Drawbell and the security officers had thought it unrealistic to keep the experiment secret within the establishment. Anyone was allowed in the hangar who would normally have been let in there in the course of business — so that several of the wives, employed in the Barford offices, came in.
The women in the hangar were wearing jerseys and overcoats to guard against the sharp night. Among the blur of faces I saw Hanna Puchwein’s glossy head close to young Sawbridge’s. Nora Luke, her hair piled up in a bun, had gone pallid with the months of tension which had not lined, but puffed out, her face.

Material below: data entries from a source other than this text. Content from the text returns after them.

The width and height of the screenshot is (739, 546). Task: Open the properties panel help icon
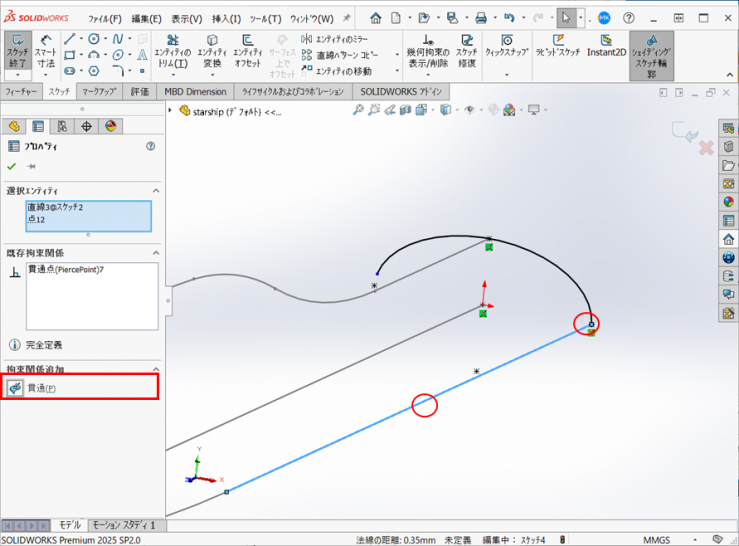(x=150, y=146)
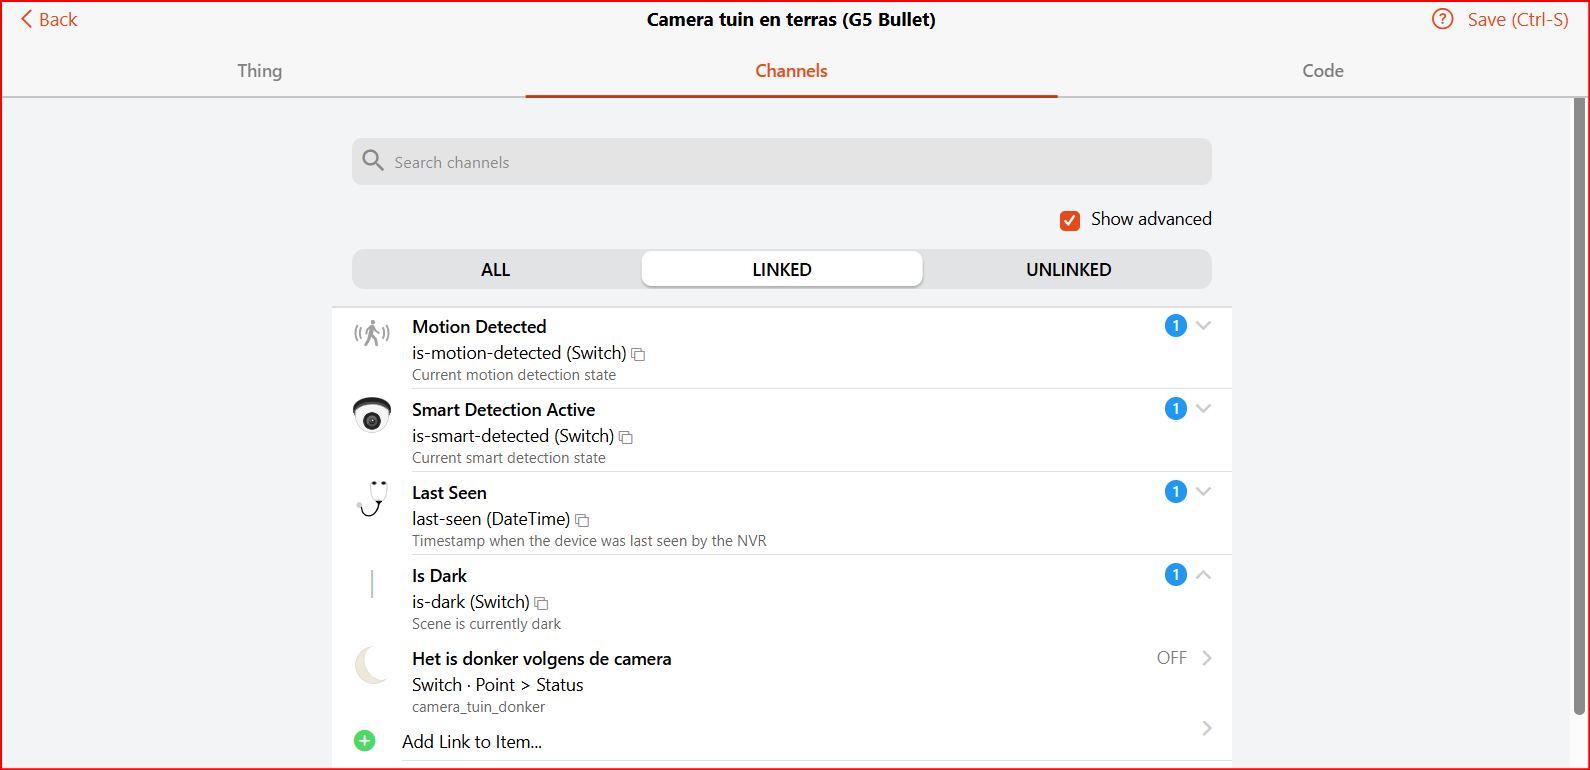This screenshot has height=770, width=1590.
Task: Select the ALL channels filter
Action: coord(496,270)
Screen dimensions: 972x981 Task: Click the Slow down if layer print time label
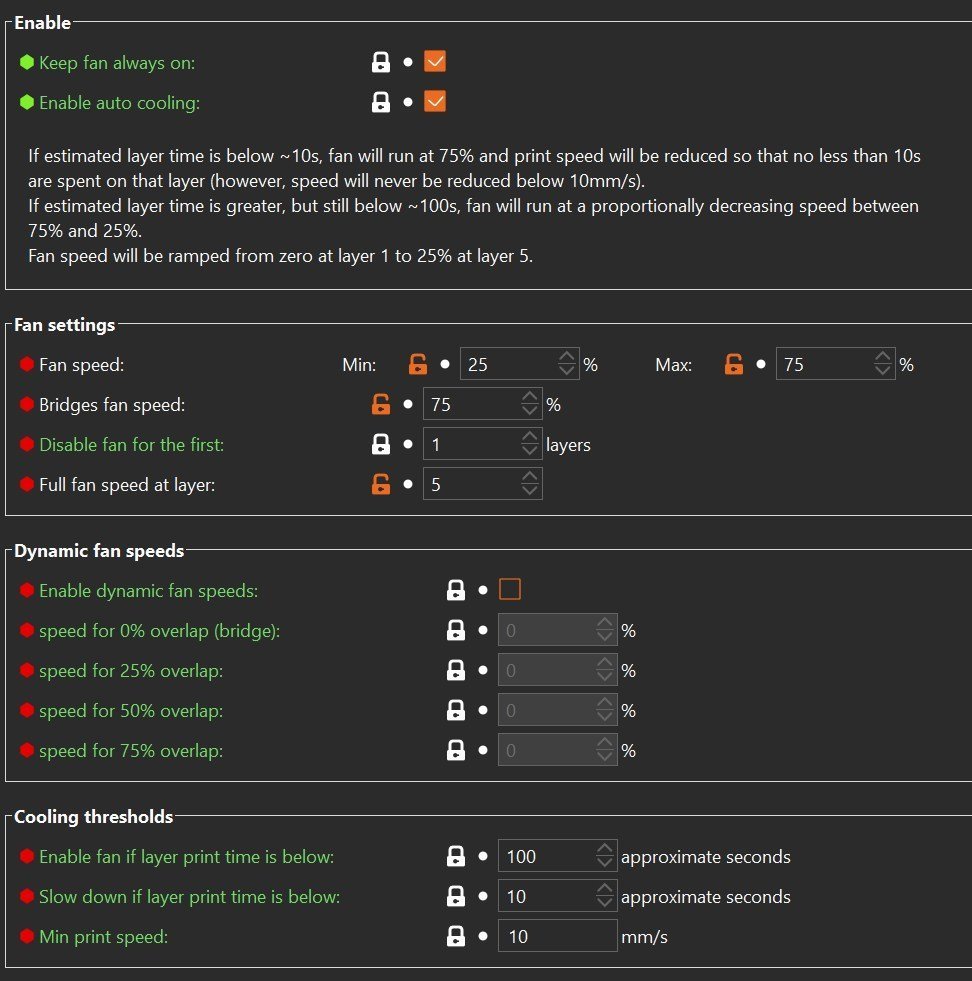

At half past seven there were about seventy people in the hangar, perhaps a third of them spectators. They occupied a crescent that left the pile and the instrument tables free, encroached nowhere near the ranks of heavy-water flasks and the filling station, and which marked out a kind of quarter deck where Luke could walk to and fro, from the pile to Mary Pearson’s graph.
He was there alone, now that Martin had gone to the filling place.

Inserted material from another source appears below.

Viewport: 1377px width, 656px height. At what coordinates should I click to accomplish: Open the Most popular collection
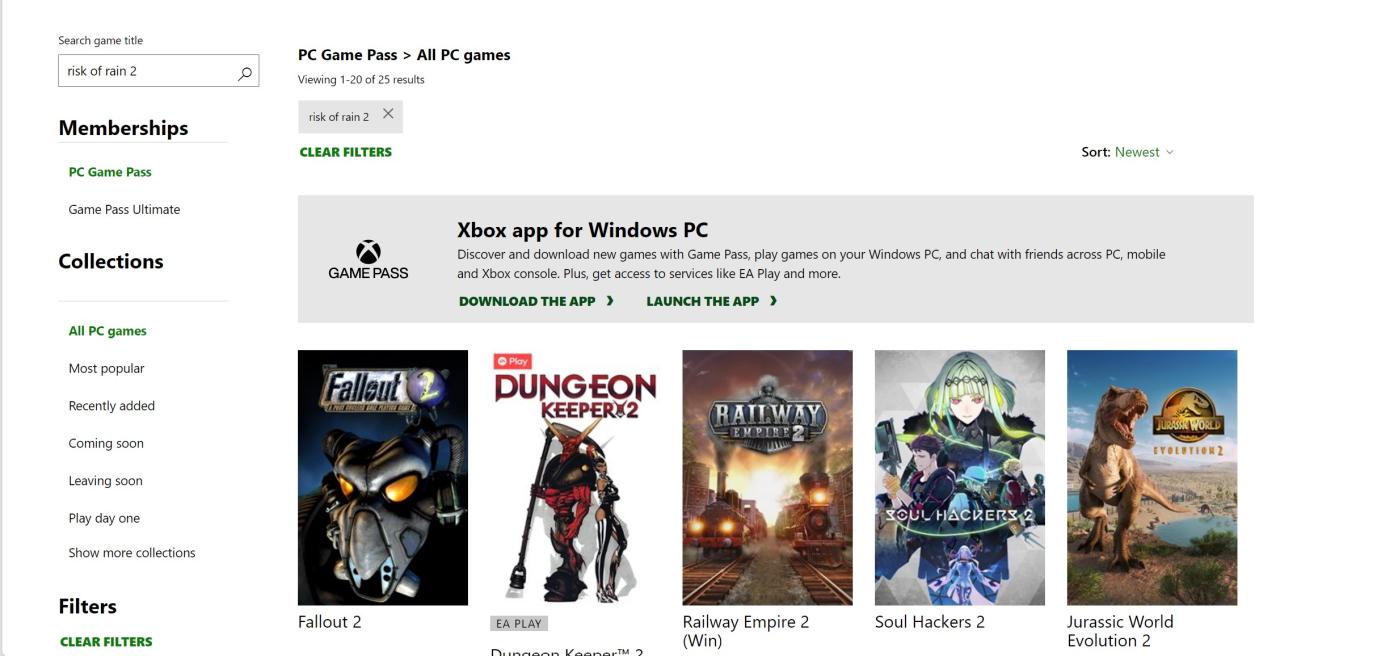pyautogui.click(x=106, y=369)
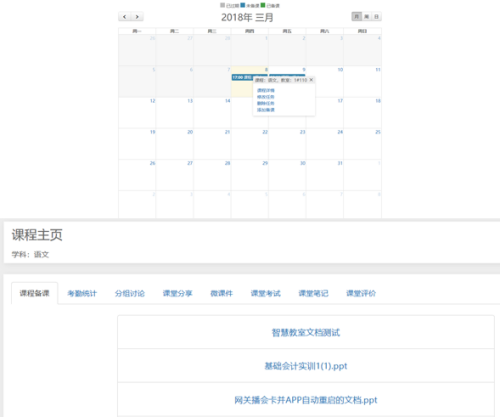Switch calendar to day view (日)
The image size is (500, 417).
pyautogui.click(x=376, y=17)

Luke had slept three hours the night before. He was still wearing the windjacket and crumpled trousers, but he made the quick exercising movements of a man about to start a long-distance race.
‘Anything stopping you?’ he called to Martin.
‘Nothing at all,’ said Martin.
‘Then let her go.’
For an hour it was anticlimax. We could not see much of it, just the scurry of Martin and the others behind the pile, pouring in flask after flask. ‘A quarter full,’ Martin said at eight o’clock.
Mary Pearson read the flux and made a point on the graph. Luke and Martin nodded; all was as it should be. Martin said: ‘My turn to do some more pouring.’
‘Glug glug,’ said Luke.
As the level of heavy water rose, they poured more slowly. At last: ‘Half full.’ Mary scrutinized the indicator and inked in another point. Did she know, I was thinking, exactly where those points should fall to mean success? Luke looked over her shoulder.
‘There or thereabouts,’ he said quietly to Mounteney, who had come in a quarter of an hour before.
Although he had spoken in a low tone, somehow the crowd picked up the first intimation of good news. The excitement was sharper, they were quiet, they were on edge for something to cheer. Once more Martin came round and also studied the graph. ‘Not so bad,’ he whispered to Luke, raising an eyebrow, and then called out to the man at the filling place: ‘Slowly now. Only when I say.’
Flask by flask, the level went up from half way. Mary was reading the flux each minute now. To the first points after half way, neither Luke nor Martin paid much attention. Then, as the minutes went on, they both stood by her watching each point. No one else went near the instrument. The excitement stayed, they were ready for Luke to say — ‘In — minutes from now the chain reaction will begin.’
Luke and Martin were staring down at the graph. I could not see their faces. I had almost no fears left. Certainly I did not watch Mary’s hand as the level went up to 0.55 inserting a point as though her fingers were weighed down. As her pen stopped above the next point, Luke and Martin straightened themselves and looked at each other. Still the mood round me, the expectancy and elation, had not changed. Luke’s glance at Martin might have told me nothing; but Martin’s at Luke in one instant let me know the worst.
17: Quarrel at First Light
As Martin and Luke looked at each other, no one round realized what the graph had told them. Someone threw in a scientific jibe about ‘cooking’ and Luke replied. He said to the men at the filling place: ‘Hold it for a minute.’ Even then, no one, not even Mounteney suspected.
He left Mary’s bench, pushed through the crowd, and, his stiff strong back straight, walked rapidly to his little office at the hangar side. That was nothing startling; he had done so three times since the experiment began. Martin remained on the ‘quarter deck’ space, strolled over to the pile and back to Mary’s instrument bench, then, with an air of casualness, as it were absent-mindedly, followed Luke. The scientists were chattering round me, relaxed until Luke came back; I did not attract attention, when in a moment I also followed.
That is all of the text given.